Confirming this is the fact that the special envoy from Qatar transited through Hargeisa, the capital of the self-declared Republic of Somaliland, meeting its President Muse Bihi Abdi, although neither Somalia nor the international community recognizes the existence of this state. Doha is doing everything to legitimize the Republic of Somaliland to further weaken the Somali government and spread chaos in the region to pursue its economic and strategic interests. In this regard, it should be remembered that Somalia has already expressed its refusal to participate in the foreign relations between two African states.

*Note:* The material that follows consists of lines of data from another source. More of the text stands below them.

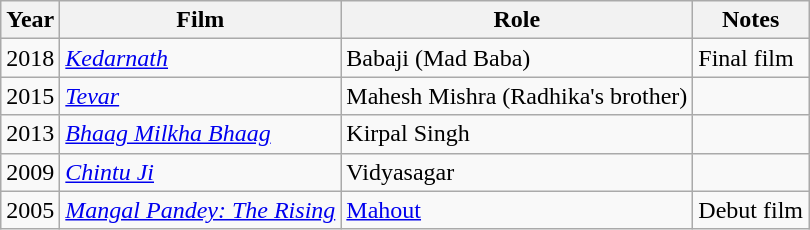
2015 [30, 96]
2013 [30, 134]
Year [30, 20]
Mangal Pandey: The Rising [200, 210]
Mahout [517, 210]
Mahesh Mishra (Radhika's brother) [517, 96]
Vidyasagar [517, 172]
Bhaag Milkha Bhaag [200, 134]
Babaji (Mad Baba) [517, 58]
Role [517, 20]
Film [200, 20]
Final film [751, 58]
2018 [30, 58]
Notes [751, 20]
Tevar [200, 96]
Kedarnath [200, 58]
Kirpal Singh [517, 134]
2009 [30, 172]
2005 [30, 210]
Debut film [751, 210]
Chintu Ji [200, 172]
Identify which cell holds the provided text, then report its (X, Y) central coordinate. 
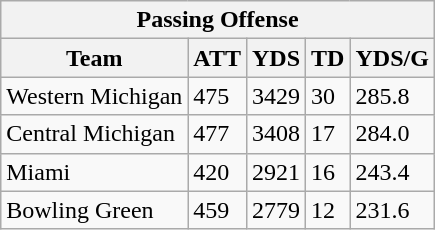
Western Michigan (94, 96)
475 (218, 96)
Bowling Green (94, 210)
284.0 (392, 134)
YDS (276, 58)
3429 (276, 96)
459 (218, 210)
16 (328, 172)
2921 (276, 172)
ATT (218, 58)
TD (328, 58)
Central Michigan (94, 134)
285.8 (392, 96)
Miami (94, 172)
17 (328, 134)
477 (218, 134)
Team (94, 58)
231.6 (392, 210)
2779 (276, 210)
3408 (276, 134)
420 (218, 172)
30 (328, 96)
243.4 (392, 172)
12 (328, 210)
Passing Offense (218, 20)
YDS/G (392, 58)
From the cell containing the given text, extract its center point as [x, y] coordinate. 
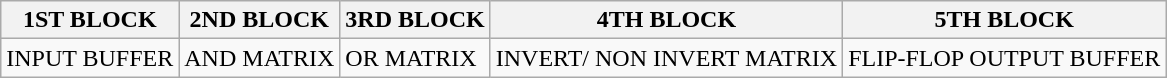
4TH BLOCK [666, 20]
INVERT/ NON INVERT MATRIX [666, 58]
INPUT BUFFER [90, 58]
2ND BLOCK [260, 20]
OR MATRIX [415, 58]
1ST BLOCK [90, 20]
3RD BLOCK [415, 20]
AND MATRIX [260, 58]
5TH BLOCK [1004, 20]
FLIP-FLOP OUTPUT BUFFER [1004, 58]
Extract the (X, Y) coordinate from the center of the cell holding the provided text.  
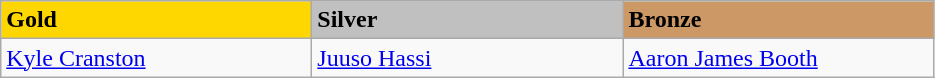
Juuso Hassi (468, 58)
Aaron James Booth (778, 58)
Kyle Cranston (156, 58)
Bronze (778, 20)
Gold (156, 20)
Silver (468, 20)
Capture the cell that displays the provided text and extract its [X, Y] central coordinate. 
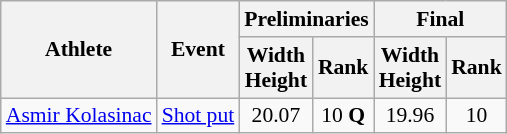
10 [476, 116]
10 Q [344, 116]
Asmir Kolasinac [79, 116]
Preliminaries [306, 19]
Shot put [198, 116]
Athlete [79, 50]
Event [198, 50]
Final [440, 19]
19.96 [410, 116]
20.07 [276, 116]
Pinpoint the cell where the given text exists, returning its (x, y) midpoint coordinate. 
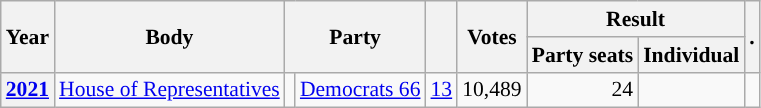
. (752, 36)
Democrats 66 (360, 90)
Votes (492, 36)
Party (356, 36)
2021 (28, 90)
10,489 (492, 90)
Party seats (582, 55)
24 (582, 90)
Year (28, 36)
House of Representatives (170, 90)
13 (442, 90)
Body (170, 36)
Individual (691, 55)
Result (636, 19)
Return [x, y] of the center of cell containing provided text 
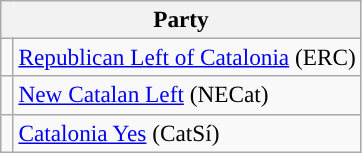
Republican Left of Catalonia (ERC) [187, 57]
Party [181, 19]
Catalonia Yes (CatSí) [187, 133]
New Catalan Left (NECat) [187, 95]
Search for the cell housing the specified text and yield its (X, Y) center coordinate. 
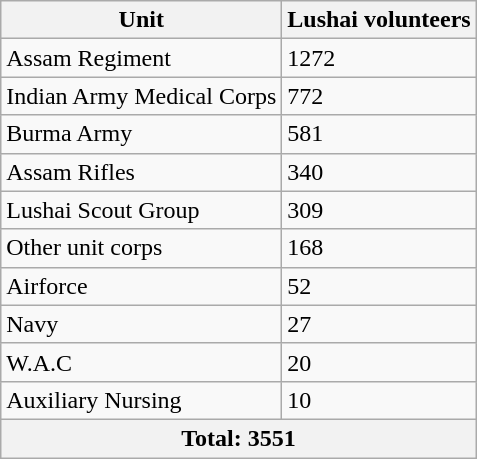
52 (379, 286)
Indian Army Medical Corps (142, 96)
Airforce (142, 286)
W.A.C (142, 362)
581 (379, 134)
Total: 3551 (238, 438)
309 (379, 210)
1272 (379, 58)
10 (379, 400)
Auxiliary Nursing (142, 400)
20 (379, 362)
772 (379, 96)
Unit (142, 20)
Assam Rifles (142, 172)
Burma Army (142, 134)
340 (379, 172)
Other unit corps (142, 248)
Lushai Scout Group (142, 210)
168 (379, 248)
27 (379, 324)
Assam Regiment (142, 58)
Navy (142, 324)
Lushai volunteers (379, 20)
Locate the cell with the specified text and output its (X, Y) center coordinate. 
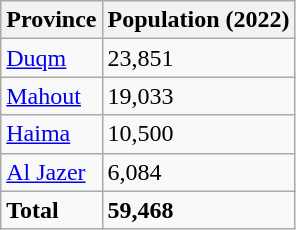
Total (52, 210)
19,033 (198, 96)
23,851 (198, 58)
6,084 (198, 172)
59,468 (198, 210)
Duqm (52, 58)
Haima (52, 134)
Mahout (52, 96)
10,500 (198, 134)
Population (2022) (198, 20)
Province (52, 20)
Al Jazer (52, 172)
Extract the (X, Y) coordinate from the center of the cell holding the provided text.  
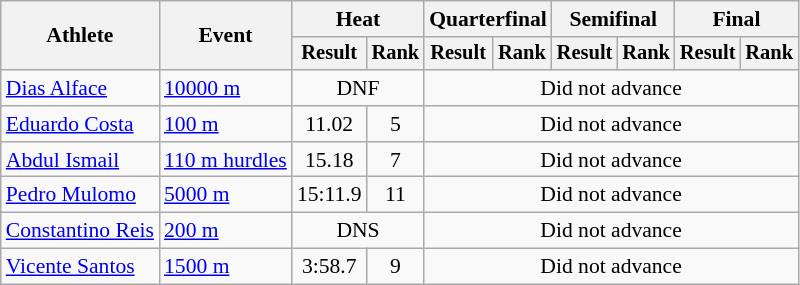
100 m (226, 124)
Pedro Mulomo (80, 195)
Event (226, 36)
15:11.9 (330, 195)
110 m hurdles (226, 160)
DNS (358, 231)
3:58.7 (330, 267)
7 (396, 160)
9 (396, 267)
Dias Alface (80, 88)
DNF (358, 88)
11.02 (330, 124)
Eduardo Costa (80, 124)
Final (736, 19)
10000 m (226, 88)
1500 m (226, 267)
5 (396, 124)
200 m (226, 231)
Abdul Ismail (80, 160)
5000 m (226, 195)
Constantino Reis (80, 231)
Quarterfinal (488, 19)
Vicente Santos (80, 267)
Heat (358, 19)
15.18 (330, 160)
Athlete (80, 36)
Semifinal (614, 19)
11 (396, 195)
Return the [X, Y] coordinate for the center point of the cell that contains the specified text.  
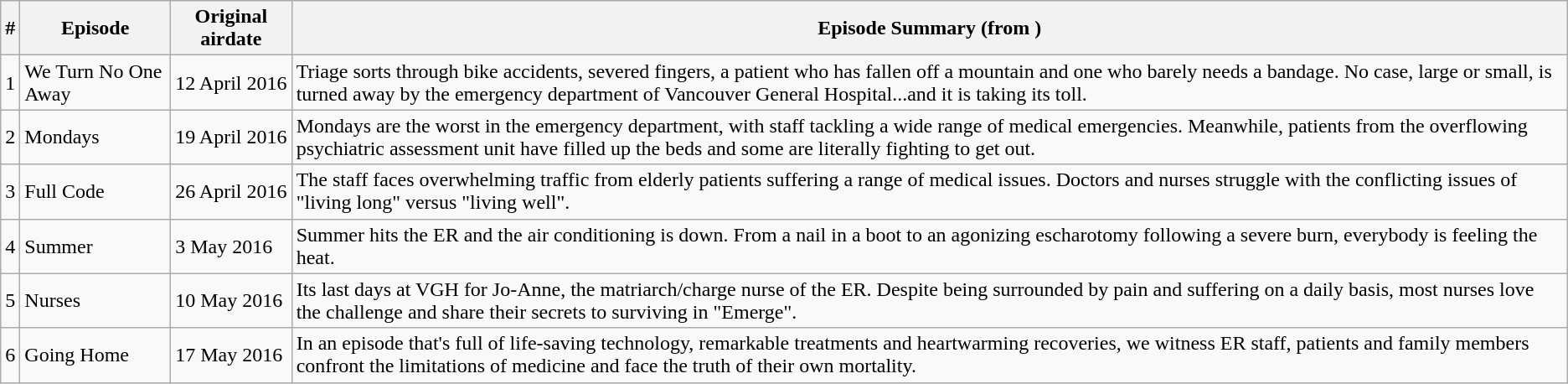
We Turn No One Away [95, 82]
Full Code [95, 191]
26 April 2016 [231, 191]
19 April 2016 [231, 137]
1 [10, 82]
4 [10, 246]
Original airdate [231, 28]
Episode Summary (from ) [930, 28]
2 [10, 137]
Mondays [95, 137]
17 May 2016 [231, 355]
10 May 2016 [231, 300]
Summer [95, 246]
Episode [95, 28]
Going Home [95, 355]
# [10, 28]
5 [10, 300]
3 May 2016 [231, 246]
6 [10, 355]
12 April 2016 [231, 82]
Nurses [95, 300]
3 [10, 191]
From the cell containing the given text, extract its center point as (x, y) coordinate. 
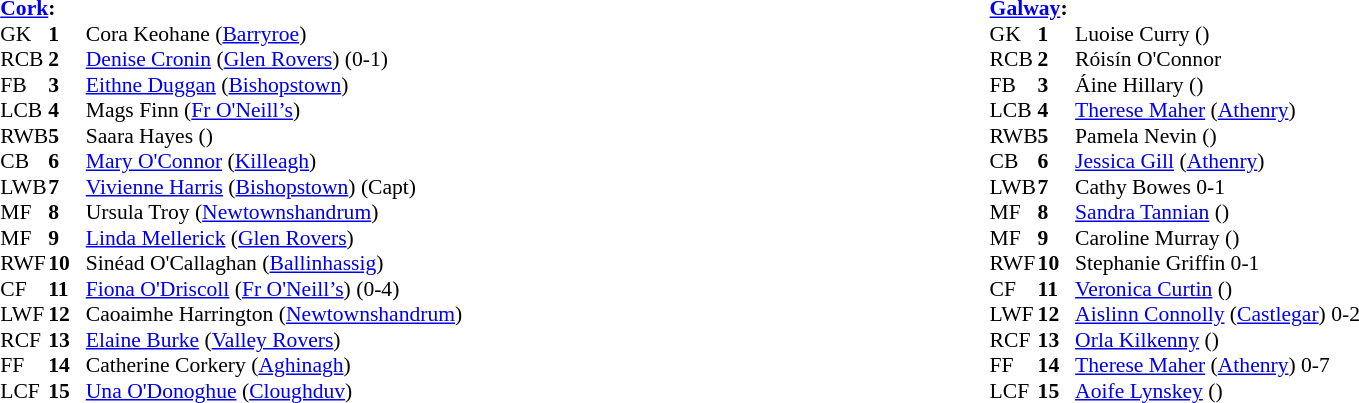
Eithne Duggan (Bishopstown) (274, 85)
Vivienne Harris (Bishopstown) (Capt) (274, 187)
Elaine Burke (Valley Rovers) (274, 340)
Mary O'Connor (Killeagh) (274, 161)
Cora Keohane (Barryroe) (274, 34)
Catherine Corkery (Aghinagh) (274, 365)
Denise Cronin (Glen Rovers) (0-1) (274, 59)
Ursula Troy (Newtownshandrum) (274, 213)
Fiona O'Driscoll (Fr O'Neill’s) (0-4) (274, 289)
Sinéad O'Callaghan (Ballinhassig) (274, 263)
Mags Finn (Fr O'Neill’s) (274, 111)
Caoaimhe Harrington (Newtownshandrum) (274, 315)
Saara Hayes () (274, 136)
Linda Mellerick (Glen Rovers) (274, 238)
Return the (X, Y) coordinate for the center point of the cell that contains the specified text.  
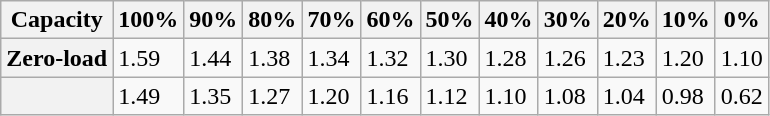
1.38 (272, 58)
90% (214, 20)
30% (568, 20)
20% (626, 20)
1.08 (568, 96)
100% (148, 20)
Zero-load (57, 58)
1.23 (626, 58)
1.27 (272, 96)
0.98 (686, 96)
1.30 (450, 58)
10% (686, 20)
40% (508, 20)
0% (742, 20)
80% (272, 20)
1.44 (214, 58)
1.26 (568, 58)
60% (390, 20)
1.04 (626, 96)
1.59 (148, 58)
1.34 (332, 58)
1.32 (390, 58)
50% (450, 20)
1.16 (390, 96)
1.49 (148, 96)
70% (332, 20)
1.12 (450, 96)
1.28 (508, 58)
1.35 (214, 96)
Capacity (57, 20)
0.62 (742, 96)
Capture the cell that displays the provided text and extract its [x, y] central coordinate. 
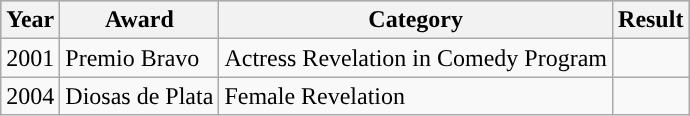
2001 [30, 58]
2004 [30, 96]
Premio Bravo [140, 58]
Diosas de Plata [140, 96]
Category [416, 20]
Award [140, 20]
Year [30, 20]
Result [651, 20]
Actress Revelation in Comedy Program [416, 58]
Female Revelation [416, 96]
Extract the [x, y] coordinate from the center of the cell holding the provided text.  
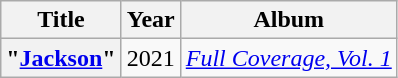
Album [288, 20]
Title [61, 20]
2021 [150, 58]
Year [150, 20]
"Jackson" [61, 58]
Full Coverage, Vol. 1 [288, 58]
For the text-containing cell, return its midpoint in [X, Y] coordinate format. 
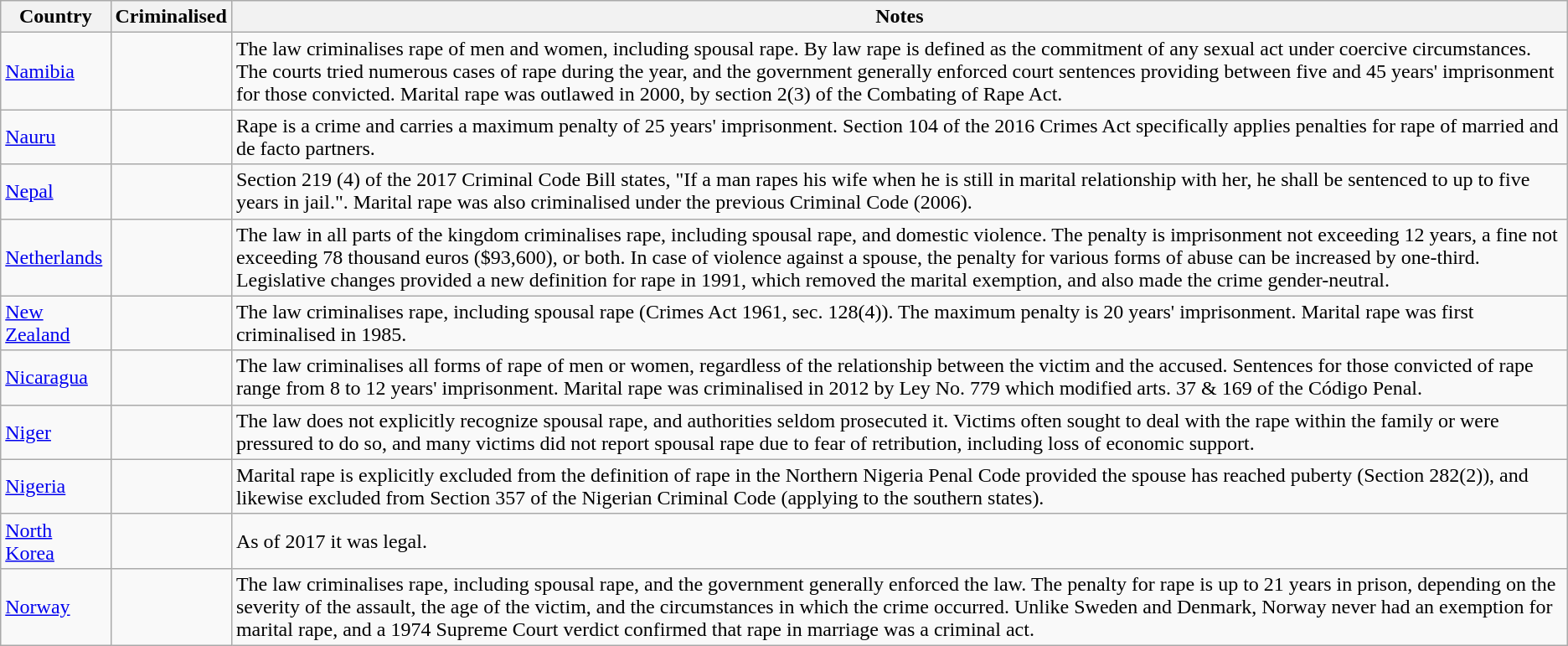
Namibia [55, 71]
Country [55, 17]
Niger [55, 432]
Nigeria [55, 486]
New Zealand [55, 323]
Nauru [55, 137]
North Korea [55, 541]
Nepal [55, 191]
Netherlands [55, 257]
Notes [900, 17]
Norway [55, 606]
Criminalised [171, 17]
As of 2017 it was legal. [900, 541]
Nicaragua [55, 377]
Capture the cell that displays the provided text and extract its [x, y] central coordinate. 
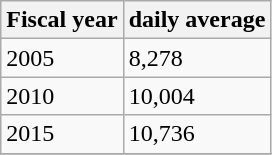
daily average [197, 20]
8,278 [197, 58]
10,736 [197, 134]
2005 [62, 58]
2015 [62, 134]
10,004 [197, 96]
2010 [62, 96]
Fiscal year [62, 20]
Return the (X, Y) coordinate for the center point of the cell that contains the specified text.  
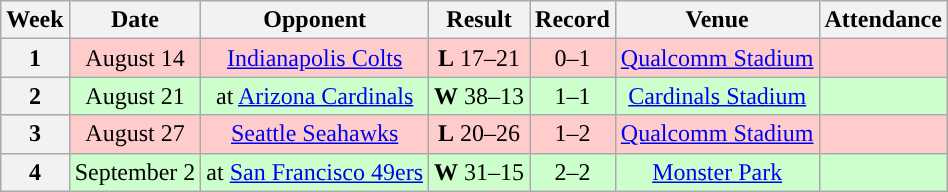
Indianapolis Colts (315, 58)
August 21 (135, 96)
3 (35, 134)
Monster Park (717, 172)
0–1 (573, 58)
Cardinals Stadium (717, 96)
Seattle Seahawks (315, 134)
at Arizona Cardinals (315, 96)
1–1 (573, 96)
2 (35, 96)
L 17–21 (480, 58)
September 2 (135, 172)
Record (573, 20)
4 (35, 172)
Attendance (883, 20)
W 31–15 (480, 172)
1 (35, 58)
Venue (717, 20)
August 14 (135, 58)
Result (480, 20)
2–2 (573, 172)
Week (35, 20)
Date (135, 20)
at San Francisco 49ers (315, 172)
August 27 (135, 134)
1–2 (573, 134)
L 20–26 (480, 134)
W 38–13 (480, 96)
Opponent (315, 20)
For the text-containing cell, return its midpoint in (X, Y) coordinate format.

According to statements released by Somaliland, President Bihi discussed the establishment of bilateral ties with Al-Qahtani and the opening of an official Qatari diplomatic mission on its territory. In addition, the two sides debated on a plan by Qatar Charity to also open an office in Somaliland. The charitable organization is suspected of supporting terrorist operations in several countries where it is active, such as in Syria and Iraq. Furthermore, the Qatar Charity is present in the Gaza Strip, in those areas controlled by Hamas and Hezbollah.
Qatar’s Ambassador to Somalia, Hassan bin Hamza Hashem, is part of the Qatari delegation that was in Somaliland. The New York Times had already revealed in July 2019 the involvement of the Qatari diplomat in two suicide attacks carried out by Al-Shabab in Mogadishu, publishing the audio recording in which Mr. Al-Mahanadi, a businessman close to the emir, Qatar’s ruler, Sheikh Tamim bin Hamad al-Thani, stated: “Our friends were behind the last bombings,” referring to the terrorist group.
According to local media reports, upon arrival in Mogadishu, Al-Qahtani met with President Mohamed Abdullahi Farmaajo at Villa Somalia. The Director of the National Intelligence and Security Agency (NISA) also attended the meeting. The security agency is already known for its infiltrations and contacts with local terrorist groups. In 2016, a court convicted Abdiweli Mohamed Maow, the head of Mogadishu airport security, for helping to smuggle a laptop computer bomb onto an outbound flight. The bomb exploded 15 minutes after its departure but miraculously failed to bring down the plane, which safely returned to the Mogadishu airport. According to “VOA news,” a NISA top official, Abdisalam Mohamed Hassan, was found guilty in 2014 of providing photos of agents and other identifying data to al-Shabab in exchange for money.
General Abdirahman Mohamed Turyare, a former director of NISA, confirmed that constant changes in security agency positions have made it hard to counter the al-Shabab moles in the Government. Doha would be facilitating this. While on the one hand, Qatar claims to support the elections in Somalia, at the same time, its envoy flirts with terrorist groups so that there are no necessary conditions for voting. An interference denounced by civil society and by the opponents of Farmajo, historic-ally of Qatar, within the country and abroad.